Required actions.
1. According to the geochemistry passage, which three samples lack negative anomalies in Nb and Ta?
2. Reproduce verbatim the stretch of the listing from its first line through the line containing "pyautogui.click(x=103, y=74)", including both of those lines.

Extract provided.
** start **

All the samples analysed have trace elements showing enrichment relative to the primitive mantle as indicated by the larger-than-unity element ratios (Fig. 6). This is particularly notable for large ion lithophile elements (LILEs, e.g. Rb, Ba, Th, U, K and Sr), high field strength elements (HFSEs, e.g. Nb, Ta, Zr and Hf) and LREEs (e.g. La, Ce, Pr and Nd), which are generally tenfold higher in abundance than those of the primitive mantle. On the primitive mantle normalized spidergrams, most samples show noticeable negative anomalies in Nb and Ta, and positive anomalies in K and Pb (Fig. 6a, c). Trace-element compositions (Fig. 7) fall in the range of volcanic arc or more specifically continental arc rock assemblages (Fig. 7c). There are also systematic negative anomalies in both P and Ti, which may arise from fractionation of phosphorous (apatite, monazite and xenotime) and titaniferous phases (Fe–Ti oxides like rutile and magnetite, and Ti-bearing phases like biotite, phlogopite, amphibole, pyroxene and garnet), respectively. The chondrite normalized REE distribution shows a LREE-enriched pattern without notable Eu anomalies except for the sample DW020-2 that also shows a negative anomaly in Ce (Fig. 6b). This outlier may be related to greater fractional crystallization of plagioclase.
There are three samples (DW011-2, DW013 and DW025-1) that lack Nb and Ta negative anomalies (Fig. 6e) somewhat like OIBs in spite of their much evolved Mg no. (23–38) (Fig. 5a). Their trace-element compositions fall in or close to the fields for within-plate (Fig. 7a, c) or oceanic island (especially the former two samples) (Fig. 7b) rock assemblages. The former two samples still show a positive anomaly in Pb. The latter one sample shows a negative anomaly in Ba, Sr and Ti, which may be due to fractionation of plagioclase and Ti-bearing phases, though its REE pattern shows no noticeable negative anomaly in Eu (Fig. 6f). In addition, the three samples show much more fractionated middle (MREE) to heavy (HREE) rare earth elements (Dy/Yb: 2.16–2.60) (Fig. 6f), as do the three dacite samples (DW038–040: 2.36–2.48) (Fig. 6d). The three dacites have relative high Mg no. (52–53) (Fig. 5a), fractionated REE patterns, much low yttrium and HREE concentrations (e.g. Y < 20 ppm, Yb < 2 ppm), and high Sr/Y (47–74) and La/Yb (15–21) ratios, resembling the adakite series (Fig. 7d) (e.g. Drummond & Defant, Reference Drummond and Defant1990; Defant & Drummond, Reference Defant and Drummond1993; Drummond et al. Reference Drummond, Defant and Kepezhinskas1996; Martin, Reference Martin1999; Foley et al. Reference Foley, Tiepolo and Vannucci2002; Rapp et al. Reference Rapp, Shimizu and Norman2003).

** end **

Material provided.
** start **

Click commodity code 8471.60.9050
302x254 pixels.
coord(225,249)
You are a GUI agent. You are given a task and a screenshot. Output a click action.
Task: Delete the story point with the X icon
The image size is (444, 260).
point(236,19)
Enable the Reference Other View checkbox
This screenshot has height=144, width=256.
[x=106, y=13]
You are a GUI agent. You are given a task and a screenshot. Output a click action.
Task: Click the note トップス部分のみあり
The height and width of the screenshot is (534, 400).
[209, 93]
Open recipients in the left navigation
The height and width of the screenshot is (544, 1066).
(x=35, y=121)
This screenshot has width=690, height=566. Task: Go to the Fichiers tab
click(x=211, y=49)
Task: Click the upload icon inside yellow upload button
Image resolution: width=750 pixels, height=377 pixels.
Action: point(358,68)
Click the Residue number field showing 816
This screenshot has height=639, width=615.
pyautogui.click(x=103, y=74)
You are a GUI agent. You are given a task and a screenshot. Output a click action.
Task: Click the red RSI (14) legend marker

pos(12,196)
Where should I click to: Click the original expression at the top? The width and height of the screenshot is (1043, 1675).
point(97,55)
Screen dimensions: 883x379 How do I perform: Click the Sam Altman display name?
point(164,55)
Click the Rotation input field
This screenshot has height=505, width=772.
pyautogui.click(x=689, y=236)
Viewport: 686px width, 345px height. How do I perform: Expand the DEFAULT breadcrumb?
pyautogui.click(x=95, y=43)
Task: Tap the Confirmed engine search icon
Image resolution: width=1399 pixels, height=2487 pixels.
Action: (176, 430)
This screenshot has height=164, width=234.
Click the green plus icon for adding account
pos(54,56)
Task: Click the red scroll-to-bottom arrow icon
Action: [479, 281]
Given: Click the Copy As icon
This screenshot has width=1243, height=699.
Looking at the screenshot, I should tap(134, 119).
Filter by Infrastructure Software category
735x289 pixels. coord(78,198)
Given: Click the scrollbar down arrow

** end **

Answers below.
1. DW011-2, DW013 and DW025-1.

2.
Click commodity code 8471.60.9050
302x254 pixels.
coord(225,249)
You are a GUI agent. You are given a task and a screenshot. Output a click action.
Task: Delete the story point with the X icon
The image size is (444, 260).
point(236,19)
Enable the Reference Other View checkbox
This screenshot has height=144, width=256.
[x=106, y=13]
You are a GUI agent. You are given a task and a screenshot. Output a click action.
Task: Click the note トップス部分のみあり
The height and width of the screenshot is (534, 400).
[209, 93]
Open recipients in the left navigation
The height and width of the screenshot is (544, 1066).
(x=35, y=121)
This screenshot has width=690, height=566. Task: Go to the Fichiers tab
click(x=211, y=49)
Task: Click the upload icon inside yellow upload button
Image resolution: width=750 pixels, height=377 pixels.
Action: point(358,68)
Click the Residue number field showing 816
This screenshot has height=639, width=615.
pyautogui.click(x=103, y=74)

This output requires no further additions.